• [What you have to do]:
Below are some records. Print exactly the lines between the one holding "Task: Collapse 最近对话 list with its chevron" and the one holding "Task: Open the 最大 maximum range view", inclusive, and nothing else.

• [Task data]:

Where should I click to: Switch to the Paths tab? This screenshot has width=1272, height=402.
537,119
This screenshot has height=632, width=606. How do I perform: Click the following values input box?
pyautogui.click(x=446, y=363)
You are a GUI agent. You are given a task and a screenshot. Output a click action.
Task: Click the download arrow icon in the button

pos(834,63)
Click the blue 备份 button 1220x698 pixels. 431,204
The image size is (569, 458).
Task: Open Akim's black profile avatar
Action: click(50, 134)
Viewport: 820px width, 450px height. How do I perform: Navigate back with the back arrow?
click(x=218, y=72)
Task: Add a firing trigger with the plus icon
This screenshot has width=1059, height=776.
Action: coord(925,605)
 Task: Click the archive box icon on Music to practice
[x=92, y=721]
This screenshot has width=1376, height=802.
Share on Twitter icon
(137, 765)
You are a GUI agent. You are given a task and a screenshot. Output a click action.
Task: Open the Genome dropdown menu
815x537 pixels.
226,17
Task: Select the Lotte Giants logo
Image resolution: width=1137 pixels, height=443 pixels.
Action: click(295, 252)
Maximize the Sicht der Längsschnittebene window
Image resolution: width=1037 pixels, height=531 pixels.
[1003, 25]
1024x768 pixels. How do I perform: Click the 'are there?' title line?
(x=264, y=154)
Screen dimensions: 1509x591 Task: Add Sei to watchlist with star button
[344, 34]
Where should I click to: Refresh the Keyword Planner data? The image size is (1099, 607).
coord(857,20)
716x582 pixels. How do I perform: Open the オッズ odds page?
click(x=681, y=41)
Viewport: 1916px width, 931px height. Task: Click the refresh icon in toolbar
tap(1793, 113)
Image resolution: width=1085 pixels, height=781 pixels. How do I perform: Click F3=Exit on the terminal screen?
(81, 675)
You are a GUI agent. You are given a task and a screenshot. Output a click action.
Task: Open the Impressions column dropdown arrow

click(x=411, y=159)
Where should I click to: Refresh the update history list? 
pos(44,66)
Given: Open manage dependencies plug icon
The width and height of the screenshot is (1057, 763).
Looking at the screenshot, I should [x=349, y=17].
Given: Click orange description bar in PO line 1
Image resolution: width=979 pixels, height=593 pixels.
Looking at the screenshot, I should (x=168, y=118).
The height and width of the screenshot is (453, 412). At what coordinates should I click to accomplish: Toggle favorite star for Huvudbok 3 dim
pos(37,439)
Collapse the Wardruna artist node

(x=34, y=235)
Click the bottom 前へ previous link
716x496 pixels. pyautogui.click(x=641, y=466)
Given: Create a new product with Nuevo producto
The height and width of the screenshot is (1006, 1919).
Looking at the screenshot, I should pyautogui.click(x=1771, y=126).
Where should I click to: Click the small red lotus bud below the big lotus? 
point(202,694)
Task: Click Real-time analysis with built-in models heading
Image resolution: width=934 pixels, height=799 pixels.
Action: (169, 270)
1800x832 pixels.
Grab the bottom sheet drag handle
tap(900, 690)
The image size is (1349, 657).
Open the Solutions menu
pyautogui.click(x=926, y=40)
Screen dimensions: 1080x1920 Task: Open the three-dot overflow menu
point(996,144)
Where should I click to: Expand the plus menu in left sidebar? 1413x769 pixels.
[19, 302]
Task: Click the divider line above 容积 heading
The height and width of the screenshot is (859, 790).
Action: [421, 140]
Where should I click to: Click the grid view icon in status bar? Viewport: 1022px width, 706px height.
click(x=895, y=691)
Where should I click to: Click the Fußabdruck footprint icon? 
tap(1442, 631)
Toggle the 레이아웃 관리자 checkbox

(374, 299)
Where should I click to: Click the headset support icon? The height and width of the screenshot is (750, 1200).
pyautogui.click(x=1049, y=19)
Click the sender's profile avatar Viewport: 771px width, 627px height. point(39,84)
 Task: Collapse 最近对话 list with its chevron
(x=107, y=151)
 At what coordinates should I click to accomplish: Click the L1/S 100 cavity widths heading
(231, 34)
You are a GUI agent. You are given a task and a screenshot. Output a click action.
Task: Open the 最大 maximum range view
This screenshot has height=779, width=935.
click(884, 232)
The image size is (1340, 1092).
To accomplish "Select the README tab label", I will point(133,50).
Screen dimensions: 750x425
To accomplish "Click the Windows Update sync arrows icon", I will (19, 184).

• [Solved problem]:
 Task: Collapse 最近对话 list with its chevron
(x=107, y=151)
 At what coordinates should I click to accomplish: Click the L1/S 100 cavity widths heading
(231, 34)
You are a GUI agent. You are given a task and a screenshot. Output a click action.
Task: Open the 最大 maximum range view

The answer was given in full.